No entanto, mesmo com essa compreensão da verdadeira natureza dos governantes políticos, Agostinho, por razões práticas, aceitou a existência do governo civil “para manter a paz”.
Infelizmente, nem mesmo essa aceitação resignada de um mal supostamente “necessário” é suficientemente entusiasmada para aqueles que sentem a necessidade de glorificar ativamente seus capatazes como se fossem instrumentos de virtude.
Servidão aprendida
Muito disso é simplesmente por hábito, ou fruto de anos de uma “educação” que promove obediência e deferência àqueles que empunhem as ferramentas de coerção do estado. Como Étienne de la Boétie escreveu em seu O Discurso da Servidão Voluntária:
“Portanto, digamos então que ao homem todas as coisas lhe são como que naturais; nelas se cria e acostuma; mas só ele é ingênuo a isso — a que o chama sua natureza simples e inalterada; assim, a primeira razão da servidão voluntária é o costume — como os mais bravos courtaus [cavalos de corrida ] que no início mordem o freio e depois descuram; e onde outrora escoiceavam contra a sela, agora se ostentam nos arreios e soberbos pavoneiam-se sob a barda. Eles dizem que sempre foram súditos, que seus pais viveram assim; pensam que são obrigados a suportar o mal, convencem-se com exemplos e ao longo do tempo eles mesmos fundam a posse dos que os tiranizam; mas como em verdade os anos nunca dão o direito de malfazer, aumentam a injúria.” [Ênfase adicionada.]

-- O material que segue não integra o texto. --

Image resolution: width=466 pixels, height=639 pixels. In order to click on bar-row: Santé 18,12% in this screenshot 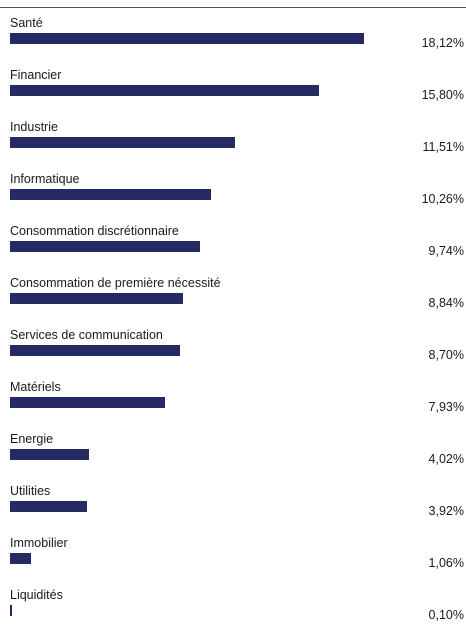, I will do `click(233, 41)`.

Boétie escreveu isso no século XVI e isso nos lembra que os homens podem ser treinados para elogiar qualquer senhor se o treinamento for suficiente. Ainda mais quando os homens são treinados para considerar seus exploradores como os arquitetos virtuosos da segurança e da prosperidade, como tantos dos chamados “cidadãos” são incansavelmente treinados para fazer.